(Target position records)
(begin)

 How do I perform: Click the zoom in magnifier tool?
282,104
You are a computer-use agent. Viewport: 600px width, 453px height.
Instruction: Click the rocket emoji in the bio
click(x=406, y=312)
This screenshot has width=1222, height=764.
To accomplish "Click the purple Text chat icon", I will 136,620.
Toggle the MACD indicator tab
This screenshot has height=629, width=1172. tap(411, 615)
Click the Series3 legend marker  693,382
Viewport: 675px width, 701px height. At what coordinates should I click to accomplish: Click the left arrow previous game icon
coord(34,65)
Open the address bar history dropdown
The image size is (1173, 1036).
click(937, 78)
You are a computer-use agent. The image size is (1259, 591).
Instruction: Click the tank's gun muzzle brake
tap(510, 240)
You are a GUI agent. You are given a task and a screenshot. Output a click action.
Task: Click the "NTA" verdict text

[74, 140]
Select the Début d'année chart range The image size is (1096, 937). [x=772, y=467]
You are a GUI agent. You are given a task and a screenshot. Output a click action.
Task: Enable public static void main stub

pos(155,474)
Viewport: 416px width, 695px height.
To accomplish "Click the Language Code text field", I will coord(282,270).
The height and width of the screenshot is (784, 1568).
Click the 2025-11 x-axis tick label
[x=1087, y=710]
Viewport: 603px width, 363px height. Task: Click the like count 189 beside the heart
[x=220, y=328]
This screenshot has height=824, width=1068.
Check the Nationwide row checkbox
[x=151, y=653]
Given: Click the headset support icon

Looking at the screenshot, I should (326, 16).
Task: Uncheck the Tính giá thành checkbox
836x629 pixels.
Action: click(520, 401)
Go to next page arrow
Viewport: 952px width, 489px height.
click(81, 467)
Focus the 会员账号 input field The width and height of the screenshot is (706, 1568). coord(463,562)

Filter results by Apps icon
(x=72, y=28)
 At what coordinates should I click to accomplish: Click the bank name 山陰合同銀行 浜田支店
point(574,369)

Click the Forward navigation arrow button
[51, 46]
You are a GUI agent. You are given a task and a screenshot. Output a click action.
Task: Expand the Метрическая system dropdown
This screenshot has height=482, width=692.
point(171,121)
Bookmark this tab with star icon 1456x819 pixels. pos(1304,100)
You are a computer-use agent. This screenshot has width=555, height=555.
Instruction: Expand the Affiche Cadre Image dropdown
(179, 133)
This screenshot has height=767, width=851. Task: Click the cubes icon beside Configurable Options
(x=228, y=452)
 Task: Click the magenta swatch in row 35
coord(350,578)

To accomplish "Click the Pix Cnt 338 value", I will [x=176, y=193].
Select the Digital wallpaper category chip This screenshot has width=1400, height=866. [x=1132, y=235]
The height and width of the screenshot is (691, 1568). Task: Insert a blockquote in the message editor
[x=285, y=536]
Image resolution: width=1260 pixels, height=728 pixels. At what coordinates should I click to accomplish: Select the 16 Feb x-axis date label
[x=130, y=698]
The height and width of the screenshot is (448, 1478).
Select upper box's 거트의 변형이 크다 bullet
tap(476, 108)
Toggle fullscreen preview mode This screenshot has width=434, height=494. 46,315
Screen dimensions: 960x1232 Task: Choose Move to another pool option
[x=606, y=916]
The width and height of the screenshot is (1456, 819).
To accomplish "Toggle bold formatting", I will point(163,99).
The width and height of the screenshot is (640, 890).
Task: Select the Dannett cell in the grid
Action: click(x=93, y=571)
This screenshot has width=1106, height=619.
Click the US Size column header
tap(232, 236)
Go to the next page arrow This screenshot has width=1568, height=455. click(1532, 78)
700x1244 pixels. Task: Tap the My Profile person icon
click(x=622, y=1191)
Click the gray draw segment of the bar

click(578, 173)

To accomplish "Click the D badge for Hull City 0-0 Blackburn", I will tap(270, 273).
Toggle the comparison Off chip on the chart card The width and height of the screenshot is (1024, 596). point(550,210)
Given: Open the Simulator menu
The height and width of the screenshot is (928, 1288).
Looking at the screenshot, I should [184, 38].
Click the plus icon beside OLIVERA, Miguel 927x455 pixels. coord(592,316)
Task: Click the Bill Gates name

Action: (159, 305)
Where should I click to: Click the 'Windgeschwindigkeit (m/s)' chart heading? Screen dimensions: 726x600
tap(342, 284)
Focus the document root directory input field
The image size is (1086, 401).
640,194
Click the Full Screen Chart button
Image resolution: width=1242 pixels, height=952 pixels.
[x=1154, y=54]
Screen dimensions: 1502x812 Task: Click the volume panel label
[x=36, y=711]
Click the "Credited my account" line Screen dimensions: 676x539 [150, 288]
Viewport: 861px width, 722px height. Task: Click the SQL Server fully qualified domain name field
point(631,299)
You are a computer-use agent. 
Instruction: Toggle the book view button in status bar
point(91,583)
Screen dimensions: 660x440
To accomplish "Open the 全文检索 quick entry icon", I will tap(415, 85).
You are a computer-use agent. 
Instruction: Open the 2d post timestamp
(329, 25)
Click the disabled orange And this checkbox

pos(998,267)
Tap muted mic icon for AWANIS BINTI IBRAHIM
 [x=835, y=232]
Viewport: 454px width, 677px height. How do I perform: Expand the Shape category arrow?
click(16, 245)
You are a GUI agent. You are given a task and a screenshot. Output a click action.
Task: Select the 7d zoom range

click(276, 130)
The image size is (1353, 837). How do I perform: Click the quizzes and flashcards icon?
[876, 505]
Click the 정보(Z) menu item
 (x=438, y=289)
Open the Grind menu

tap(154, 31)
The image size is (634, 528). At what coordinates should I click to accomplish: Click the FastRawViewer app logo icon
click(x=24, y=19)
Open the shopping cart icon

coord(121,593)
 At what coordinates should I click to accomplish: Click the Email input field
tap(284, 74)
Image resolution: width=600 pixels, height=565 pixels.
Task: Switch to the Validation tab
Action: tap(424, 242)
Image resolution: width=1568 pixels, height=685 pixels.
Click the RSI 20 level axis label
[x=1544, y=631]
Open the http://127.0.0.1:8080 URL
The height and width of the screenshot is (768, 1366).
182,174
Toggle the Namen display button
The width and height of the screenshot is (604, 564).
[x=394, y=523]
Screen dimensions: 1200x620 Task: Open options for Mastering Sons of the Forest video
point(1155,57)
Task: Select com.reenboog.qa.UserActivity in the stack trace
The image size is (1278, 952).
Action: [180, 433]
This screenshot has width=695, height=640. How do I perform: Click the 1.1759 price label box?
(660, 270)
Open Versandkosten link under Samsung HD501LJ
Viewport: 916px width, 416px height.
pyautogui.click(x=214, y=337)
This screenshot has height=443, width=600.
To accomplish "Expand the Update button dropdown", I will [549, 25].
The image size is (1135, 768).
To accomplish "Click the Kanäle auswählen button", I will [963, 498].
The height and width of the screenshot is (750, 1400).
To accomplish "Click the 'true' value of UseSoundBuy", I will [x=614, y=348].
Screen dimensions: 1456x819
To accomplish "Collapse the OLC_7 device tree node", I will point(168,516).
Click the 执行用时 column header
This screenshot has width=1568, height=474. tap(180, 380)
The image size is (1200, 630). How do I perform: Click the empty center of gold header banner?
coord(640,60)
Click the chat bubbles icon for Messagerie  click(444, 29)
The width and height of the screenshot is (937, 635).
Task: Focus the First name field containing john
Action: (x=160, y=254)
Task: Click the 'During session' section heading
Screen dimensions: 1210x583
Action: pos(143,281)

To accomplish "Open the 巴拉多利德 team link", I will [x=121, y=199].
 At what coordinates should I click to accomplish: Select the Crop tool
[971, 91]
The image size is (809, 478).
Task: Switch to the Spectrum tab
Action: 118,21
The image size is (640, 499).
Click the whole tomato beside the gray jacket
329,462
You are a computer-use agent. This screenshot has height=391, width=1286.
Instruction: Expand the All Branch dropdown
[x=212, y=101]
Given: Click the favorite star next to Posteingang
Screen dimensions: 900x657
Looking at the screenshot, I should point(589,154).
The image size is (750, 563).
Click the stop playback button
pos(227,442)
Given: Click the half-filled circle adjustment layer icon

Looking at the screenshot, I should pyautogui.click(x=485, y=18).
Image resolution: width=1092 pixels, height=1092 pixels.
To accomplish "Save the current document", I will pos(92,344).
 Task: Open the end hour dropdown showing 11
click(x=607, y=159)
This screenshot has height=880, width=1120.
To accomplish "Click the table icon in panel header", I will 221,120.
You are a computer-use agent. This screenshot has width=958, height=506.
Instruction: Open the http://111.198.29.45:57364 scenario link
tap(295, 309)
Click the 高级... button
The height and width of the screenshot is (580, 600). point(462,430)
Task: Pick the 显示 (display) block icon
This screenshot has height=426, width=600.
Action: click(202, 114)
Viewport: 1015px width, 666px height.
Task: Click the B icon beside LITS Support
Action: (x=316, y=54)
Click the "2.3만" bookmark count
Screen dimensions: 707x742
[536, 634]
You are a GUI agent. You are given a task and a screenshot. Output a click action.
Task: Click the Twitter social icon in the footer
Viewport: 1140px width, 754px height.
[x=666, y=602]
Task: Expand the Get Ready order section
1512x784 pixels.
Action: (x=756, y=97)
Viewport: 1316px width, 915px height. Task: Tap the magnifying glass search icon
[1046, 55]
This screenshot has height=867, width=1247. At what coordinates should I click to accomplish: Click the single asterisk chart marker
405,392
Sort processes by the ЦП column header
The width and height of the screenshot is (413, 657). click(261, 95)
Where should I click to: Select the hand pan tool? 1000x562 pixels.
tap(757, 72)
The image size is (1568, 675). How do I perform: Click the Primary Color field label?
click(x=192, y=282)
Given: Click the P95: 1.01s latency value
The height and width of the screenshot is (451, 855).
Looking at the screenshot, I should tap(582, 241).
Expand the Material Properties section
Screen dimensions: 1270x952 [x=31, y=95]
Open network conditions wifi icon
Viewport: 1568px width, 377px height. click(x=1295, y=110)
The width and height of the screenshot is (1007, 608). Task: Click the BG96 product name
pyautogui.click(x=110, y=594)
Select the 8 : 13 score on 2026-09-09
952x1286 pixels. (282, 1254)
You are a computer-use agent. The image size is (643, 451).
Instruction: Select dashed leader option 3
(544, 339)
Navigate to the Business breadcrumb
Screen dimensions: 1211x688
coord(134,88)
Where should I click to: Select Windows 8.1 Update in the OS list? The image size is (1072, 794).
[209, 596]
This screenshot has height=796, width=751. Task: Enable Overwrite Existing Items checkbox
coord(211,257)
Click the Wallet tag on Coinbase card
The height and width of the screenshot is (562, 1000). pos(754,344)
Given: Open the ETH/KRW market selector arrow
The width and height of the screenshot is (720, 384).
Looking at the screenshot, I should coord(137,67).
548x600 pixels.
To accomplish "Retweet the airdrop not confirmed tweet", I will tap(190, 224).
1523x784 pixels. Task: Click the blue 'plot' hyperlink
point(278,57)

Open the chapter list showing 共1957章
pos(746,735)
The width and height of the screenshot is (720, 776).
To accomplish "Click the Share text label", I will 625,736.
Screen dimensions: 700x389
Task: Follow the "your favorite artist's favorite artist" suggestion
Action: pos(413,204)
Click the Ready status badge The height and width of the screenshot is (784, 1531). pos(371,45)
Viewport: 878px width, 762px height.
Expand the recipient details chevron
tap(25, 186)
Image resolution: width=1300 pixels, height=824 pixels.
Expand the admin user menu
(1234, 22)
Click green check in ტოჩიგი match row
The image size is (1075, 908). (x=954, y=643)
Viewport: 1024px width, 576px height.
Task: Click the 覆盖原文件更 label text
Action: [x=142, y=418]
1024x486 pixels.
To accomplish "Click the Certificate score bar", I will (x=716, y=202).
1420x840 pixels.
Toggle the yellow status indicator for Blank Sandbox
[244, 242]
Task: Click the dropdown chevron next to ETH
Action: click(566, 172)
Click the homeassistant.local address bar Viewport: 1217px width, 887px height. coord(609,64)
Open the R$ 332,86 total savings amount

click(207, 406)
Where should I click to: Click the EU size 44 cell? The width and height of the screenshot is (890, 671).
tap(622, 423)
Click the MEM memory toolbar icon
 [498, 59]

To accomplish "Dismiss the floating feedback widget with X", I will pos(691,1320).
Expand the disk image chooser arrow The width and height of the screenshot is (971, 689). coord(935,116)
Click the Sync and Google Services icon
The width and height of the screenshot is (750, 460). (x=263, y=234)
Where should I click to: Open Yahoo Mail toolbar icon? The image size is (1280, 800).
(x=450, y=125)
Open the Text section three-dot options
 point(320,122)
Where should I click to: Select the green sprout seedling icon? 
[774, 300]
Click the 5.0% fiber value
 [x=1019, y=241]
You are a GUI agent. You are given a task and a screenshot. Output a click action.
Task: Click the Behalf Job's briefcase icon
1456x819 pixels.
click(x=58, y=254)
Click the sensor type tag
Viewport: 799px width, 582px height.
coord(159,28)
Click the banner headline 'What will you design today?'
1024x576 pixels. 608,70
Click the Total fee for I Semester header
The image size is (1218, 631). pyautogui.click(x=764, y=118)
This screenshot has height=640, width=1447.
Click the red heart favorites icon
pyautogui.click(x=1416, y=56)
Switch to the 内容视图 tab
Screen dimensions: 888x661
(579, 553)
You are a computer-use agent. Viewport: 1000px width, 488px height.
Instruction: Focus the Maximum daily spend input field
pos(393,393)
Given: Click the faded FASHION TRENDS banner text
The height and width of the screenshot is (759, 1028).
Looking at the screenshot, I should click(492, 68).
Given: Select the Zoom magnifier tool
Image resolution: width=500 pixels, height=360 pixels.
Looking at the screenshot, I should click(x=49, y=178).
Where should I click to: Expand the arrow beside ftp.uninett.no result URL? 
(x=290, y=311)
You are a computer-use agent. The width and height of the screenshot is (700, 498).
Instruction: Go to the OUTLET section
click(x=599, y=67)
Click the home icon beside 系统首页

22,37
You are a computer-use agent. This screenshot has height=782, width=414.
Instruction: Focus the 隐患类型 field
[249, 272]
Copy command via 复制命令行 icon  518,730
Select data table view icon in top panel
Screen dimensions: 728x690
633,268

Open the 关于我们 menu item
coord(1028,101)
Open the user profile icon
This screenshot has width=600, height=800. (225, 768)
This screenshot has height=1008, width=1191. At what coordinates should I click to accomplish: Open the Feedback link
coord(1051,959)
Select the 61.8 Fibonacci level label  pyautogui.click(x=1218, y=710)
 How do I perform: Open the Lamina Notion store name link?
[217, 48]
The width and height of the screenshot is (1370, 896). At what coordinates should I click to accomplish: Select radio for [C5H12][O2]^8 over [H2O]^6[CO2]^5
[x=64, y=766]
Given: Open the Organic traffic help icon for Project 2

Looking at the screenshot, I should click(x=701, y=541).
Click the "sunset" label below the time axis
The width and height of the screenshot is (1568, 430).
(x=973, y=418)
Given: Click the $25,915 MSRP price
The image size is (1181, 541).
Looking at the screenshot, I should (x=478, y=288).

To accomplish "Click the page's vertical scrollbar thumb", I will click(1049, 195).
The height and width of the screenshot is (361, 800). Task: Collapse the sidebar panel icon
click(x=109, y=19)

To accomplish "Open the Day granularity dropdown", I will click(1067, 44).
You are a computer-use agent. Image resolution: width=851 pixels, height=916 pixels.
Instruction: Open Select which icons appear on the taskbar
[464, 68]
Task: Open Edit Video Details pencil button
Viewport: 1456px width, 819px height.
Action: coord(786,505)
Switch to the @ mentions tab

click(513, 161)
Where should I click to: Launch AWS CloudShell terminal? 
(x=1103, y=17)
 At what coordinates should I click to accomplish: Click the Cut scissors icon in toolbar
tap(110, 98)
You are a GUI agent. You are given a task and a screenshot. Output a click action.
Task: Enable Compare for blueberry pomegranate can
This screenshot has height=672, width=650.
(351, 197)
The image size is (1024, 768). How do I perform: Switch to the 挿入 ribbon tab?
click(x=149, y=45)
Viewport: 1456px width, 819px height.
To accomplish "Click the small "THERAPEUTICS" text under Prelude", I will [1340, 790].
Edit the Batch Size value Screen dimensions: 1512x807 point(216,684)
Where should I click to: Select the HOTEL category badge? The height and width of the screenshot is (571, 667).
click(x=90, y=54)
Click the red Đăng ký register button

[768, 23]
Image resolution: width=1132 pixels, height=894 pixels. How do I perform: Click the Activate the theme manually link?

(end)

EXERCISE AIM
Return each line of the material that contains the word "gray".

REPLY
Click the gray draw segment of the bar
Click the whole tomato beside the gray jacket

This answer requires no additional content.